傷病補償年金が給付される場合には、休業補償給付は給付されません。
ⅱ)障害補償年金
業務上のケガや病気が治ったあと、一定の障害が残っている場合には、障害等級に応じた年金または一時金が支払われます。
これを障害補償給付といいます。
障害補償給付には、年金払いと一時金払いがあります。
障害等級1級から7級までは年金が支給され、8級から14級までは一時金が支給されます。
通勤災害にも同様の給付があり、障害給付といいます。
介護補償給付~災害により介護が必要になった場合~
傷病補償年金や障害補償年金の受給者に介護が必要となった場合、その費用が支給されます。
これを介護補償給付といいます。
通勤災害にも同様の給付があり、介護給付といいます。
遺族補償給付~災害により労働者が亡くなった場合~
業務上の事由により労働者が死亡した場合、その遺族に対して年金が支給されます。
これを遺族補償給付といいます。
遺族補償給付にも、年金払いと一時金払いがあります。
遺族補償の年金払いは、給付基礎日額の153日分から245日分までの年金が支払われます。

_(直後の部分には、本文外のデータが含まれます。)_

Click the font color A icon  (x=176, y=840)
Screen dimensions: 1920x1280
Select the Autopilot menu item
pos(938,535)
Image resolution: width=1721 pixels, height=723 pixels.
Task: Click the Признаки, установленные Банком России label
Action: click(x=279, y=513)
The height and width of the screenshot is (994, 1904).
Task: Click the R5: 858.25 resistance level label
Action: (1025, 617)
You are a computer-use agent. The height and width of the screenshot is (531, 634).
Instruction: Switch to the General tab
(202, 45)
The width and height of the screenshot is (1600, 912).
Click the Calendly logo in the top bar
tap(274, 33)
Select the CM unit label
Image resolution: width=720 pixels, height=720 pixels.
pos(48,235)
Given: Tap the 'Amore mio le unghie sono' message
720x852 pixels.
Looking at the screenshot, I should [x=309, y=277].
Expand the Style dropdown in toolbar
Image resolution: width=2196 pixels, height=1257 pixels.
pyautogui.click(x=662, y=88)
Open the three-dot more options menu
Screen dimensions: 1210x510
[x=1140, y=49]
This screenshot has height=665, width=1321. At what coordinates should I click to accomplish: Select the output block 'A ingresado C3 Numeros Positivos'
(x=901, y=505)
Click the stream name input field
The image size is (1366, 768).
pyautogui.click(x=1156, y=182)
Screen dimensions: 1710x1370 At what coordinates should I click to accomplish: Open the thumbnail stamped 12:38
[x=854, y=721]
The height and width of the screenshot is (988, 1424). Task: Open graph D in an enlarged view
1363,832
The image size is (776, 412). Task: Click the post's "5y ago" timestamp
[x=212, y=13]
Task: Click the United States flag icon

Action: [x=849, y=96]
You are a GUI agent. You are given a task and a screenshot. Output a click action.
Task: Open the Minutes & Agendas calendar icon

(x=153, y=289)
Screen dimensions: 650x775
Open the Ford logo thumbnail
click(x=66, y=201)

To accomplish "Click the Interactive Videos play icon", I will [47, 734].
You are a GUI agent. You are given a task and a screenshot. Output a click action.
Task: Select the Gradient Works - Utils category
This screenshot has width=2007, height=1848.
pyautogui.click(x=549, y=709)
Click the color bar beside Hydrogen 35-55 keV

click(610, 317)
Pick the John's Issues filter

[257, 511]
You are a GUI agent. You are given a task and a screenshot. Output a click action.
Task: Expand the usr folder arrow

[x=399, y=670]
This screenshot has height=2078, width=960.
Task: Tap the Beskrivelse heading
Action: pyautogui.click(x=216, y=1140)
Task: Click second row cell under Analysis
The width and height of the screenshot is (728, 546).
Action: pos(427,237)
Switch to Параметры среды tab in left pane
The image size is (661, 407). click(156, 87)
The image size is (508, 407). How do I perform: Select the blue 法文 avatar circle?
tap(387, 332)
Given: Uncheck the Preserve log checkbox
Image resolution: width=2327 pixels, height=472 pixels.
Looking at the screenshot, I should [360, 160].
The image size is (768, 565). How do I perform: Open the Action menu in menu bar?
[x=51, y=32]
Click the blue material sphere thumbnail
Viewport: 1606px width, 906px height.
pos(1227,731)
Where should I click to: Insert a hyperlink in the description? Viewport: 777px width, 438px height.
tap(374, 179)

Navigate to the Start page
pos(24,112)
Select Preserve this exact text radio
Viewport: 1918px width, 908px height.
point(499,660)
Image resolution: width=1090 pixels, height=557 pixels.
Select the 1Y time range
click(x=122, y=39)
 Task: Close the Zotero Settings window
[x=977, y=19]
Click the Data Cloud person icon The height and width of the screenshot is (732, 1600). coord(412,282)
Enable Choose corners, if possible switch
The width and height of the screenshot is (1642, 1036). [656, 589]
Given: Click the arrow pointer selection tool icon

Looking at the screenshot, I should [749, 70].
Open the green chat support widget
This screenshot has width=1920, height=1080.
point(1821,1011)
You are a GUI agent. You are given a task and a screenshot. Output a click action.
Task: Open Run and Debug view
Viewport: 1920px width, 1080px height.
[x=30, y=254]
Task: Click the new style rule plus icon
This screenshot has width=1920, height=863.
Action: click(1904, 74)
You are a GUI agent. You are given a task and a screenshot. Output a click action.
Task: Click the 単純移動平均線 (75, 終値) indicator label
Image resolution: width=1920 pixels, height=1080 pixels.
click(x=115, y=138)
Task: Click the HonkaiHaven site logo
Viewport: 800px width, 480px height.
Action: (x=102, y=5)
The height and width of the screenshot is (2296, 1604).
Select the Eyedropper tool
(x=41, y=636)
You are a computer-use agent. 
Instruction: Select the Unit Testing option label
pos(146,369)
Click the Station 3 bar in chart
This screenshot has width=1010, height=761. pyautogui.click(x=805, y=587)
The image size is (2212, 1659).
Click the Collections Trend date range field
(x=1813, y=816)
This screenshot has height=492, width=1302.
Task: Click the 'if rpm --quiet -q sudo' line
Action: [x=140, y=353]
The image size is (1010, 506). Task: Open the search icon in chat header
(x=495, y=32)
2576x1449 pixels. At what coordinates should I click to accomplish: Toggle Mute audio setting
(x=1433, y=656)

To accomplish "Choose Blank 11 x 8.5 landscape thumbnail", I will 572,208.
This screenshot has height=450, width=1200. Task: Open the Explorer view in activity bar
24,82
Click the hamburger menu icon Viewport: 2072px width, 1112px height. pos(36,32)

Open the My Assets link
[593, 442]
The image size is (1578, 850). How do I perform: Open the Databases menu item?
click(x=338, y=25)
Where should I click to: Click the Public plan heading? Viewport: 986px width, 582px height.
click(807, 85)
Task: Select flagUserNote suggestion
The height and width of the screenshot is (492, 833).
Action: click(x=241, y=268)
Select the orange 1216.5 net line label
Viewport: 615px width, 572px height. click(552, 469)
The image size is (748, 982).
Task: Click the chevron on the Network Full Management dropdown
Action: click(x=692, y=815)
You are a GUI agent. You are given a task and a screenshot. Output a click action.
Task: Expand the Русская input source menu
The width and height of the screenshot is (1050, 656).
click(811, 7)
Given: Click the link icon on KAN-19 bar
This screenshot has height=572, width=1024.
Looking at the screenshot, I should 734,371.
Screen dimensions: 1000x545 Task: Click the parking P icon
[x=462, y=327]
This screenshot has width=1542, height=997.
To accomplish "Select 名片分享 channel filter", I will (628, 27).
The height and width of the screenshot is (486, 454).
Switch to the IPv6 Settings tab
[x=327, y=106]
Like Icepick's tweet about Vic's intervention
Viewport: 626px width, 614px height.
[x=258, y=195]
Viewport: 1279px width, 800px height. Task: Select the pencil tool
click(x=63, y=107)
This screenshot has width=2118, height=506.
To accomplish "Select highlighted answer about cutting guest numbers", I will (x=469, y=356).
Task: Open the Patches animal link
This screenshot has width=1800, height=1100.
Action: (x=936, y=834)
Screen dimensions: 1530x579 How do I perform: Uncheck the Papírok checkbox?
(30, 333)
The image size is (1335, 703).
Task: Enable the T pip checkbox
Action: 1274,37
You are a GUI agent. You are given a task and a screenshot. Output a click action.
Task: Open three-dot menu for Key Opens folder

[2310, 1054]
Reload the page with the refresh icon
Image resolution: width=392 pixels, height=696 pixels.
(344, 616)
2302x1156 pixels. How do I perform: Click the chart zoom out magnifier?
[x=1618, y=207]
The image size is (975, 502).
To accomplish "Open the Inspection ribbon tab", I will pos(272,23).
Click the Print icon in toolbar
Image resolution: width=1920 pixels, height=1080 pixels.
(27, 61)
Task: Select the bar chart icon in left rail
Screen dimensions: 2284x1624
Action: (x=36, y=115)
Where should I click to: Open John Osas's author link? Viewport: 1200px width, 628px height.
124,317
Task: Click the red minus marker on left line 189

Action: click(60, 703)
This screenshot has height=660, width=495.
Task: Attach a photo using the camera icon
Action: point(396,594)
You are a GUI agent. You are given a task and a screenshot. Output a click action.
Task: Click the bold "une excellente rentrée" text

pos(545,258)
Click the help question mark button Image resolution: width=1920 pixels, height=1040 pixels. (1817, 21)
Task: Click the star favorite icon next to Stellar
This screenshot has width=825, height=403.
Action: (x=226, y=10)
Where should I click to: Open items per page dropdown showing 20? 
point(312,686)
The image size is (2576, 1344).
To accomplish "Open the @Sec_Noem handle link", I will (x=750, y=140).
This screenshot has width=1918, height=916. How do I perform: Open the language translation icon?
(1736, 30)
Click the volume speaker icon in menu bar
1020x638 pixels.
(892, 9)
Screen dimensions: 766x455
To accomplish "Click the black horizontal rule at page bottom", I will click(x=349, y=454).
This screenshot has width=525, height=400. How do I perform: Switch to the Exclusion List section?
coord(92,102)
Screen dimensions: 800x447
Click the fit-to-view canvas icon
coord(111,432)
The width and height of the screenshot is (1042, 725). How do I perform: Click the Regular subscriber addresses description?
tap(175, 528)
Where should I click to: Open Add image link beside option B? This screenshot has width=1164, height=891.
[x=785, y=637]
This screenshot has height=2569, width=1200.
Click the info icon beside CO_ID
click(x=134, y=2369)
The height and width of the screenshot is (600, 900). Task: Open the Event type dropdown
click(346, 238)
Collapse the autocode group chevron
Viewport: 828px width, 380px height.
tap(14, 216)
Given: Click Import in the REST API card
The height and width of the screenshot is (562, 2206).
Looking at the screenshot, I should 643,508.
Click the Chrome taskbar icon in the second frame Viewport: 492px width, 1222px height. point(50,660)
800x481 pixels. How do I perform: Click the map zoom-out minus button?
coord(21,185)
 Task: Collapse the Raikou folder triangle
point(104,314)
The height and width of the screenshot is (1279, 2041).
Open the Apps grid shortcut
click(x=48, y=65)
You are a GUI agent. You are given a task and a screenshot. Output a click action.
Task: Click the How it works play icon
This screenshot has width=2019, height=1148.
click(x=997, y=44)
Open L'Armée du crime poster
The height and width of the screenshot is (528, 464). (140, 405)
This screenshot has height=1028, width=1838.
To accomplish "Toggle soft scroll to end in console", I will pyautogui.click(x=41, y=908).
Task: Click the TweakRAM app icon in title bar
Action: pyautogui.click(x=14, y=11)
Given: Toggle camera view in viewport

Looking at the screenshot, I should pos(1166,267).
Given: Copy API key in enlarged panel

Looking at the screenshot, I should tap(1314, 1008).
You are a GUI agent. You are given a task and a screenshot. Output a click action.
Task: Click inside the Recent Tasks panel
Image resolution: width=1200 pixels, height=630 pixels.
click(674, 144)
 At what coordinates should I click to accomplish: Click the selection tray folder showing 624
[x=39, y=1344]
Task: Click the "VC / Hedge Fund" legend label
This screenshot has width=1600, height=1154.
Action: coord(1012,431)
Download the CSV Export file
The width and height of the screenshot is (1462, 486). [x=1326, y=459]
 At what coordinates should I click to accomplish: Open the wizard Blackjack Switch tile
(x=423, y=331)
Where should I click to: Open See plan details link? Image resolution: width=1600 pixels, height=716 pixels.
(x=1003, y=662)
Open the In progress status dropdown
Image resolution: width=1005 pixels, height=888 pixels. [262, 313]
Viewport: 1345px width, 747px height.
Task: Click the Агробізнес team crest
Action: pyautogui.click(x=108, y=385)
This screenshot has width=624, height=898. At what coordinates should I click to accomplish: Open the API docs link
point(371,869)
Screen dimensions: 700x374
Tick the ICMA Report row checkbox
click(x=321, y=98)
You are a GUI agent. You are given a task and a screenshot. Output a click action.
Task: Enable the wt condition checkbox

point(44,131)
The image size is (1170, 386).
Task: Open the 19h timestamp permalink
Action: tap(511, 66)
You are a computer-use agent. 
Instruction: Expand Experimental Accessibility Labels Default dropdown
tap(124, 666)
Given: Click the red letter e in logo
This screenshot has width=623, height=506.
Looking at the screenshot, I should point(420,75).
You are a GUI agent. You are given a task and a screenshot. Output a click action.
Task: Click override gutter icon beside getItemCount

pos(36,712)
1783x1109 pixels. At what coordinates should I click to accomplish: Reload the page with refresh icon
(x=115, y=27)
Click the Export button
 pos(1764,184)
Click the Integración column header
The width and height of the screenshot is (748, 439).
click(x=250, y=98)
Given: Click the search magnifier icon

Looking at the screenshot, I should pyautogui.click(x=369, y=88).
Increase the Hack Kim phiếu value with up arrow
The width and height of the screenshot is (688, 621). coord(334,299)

年金を受け取ることができる遺族には年齢制限と受給順位がありますが、受給順位は、配偶者、子、父母、孫、祖父母、兄弟姉妹の順番となっています。
遺族補償の一時金は、年金を受け取ることができる遺族がいない場合に支払われます。
通勤災害にも同様の給付があり、遺族給付といいます。
葬祭料と葬祭給付~労働者の葬祭費用を補償する~
業務上の事由により死亡した労働者の葬祭に要する費用を補償するため、葬祭を行う人に葬祭料が支払われます。
なお、通勤災害にも同様の給付があり、葬祭給付といいます。
まとめ
今回は、労災保険について学習しました。
療養補償給付、休業補償給付、傷病補償給付、障害補償給付、介護補償給付、遺族補償給付が、それぞれどのようなケースを想定しているか、具体的にイメージできるようになっておきましょう。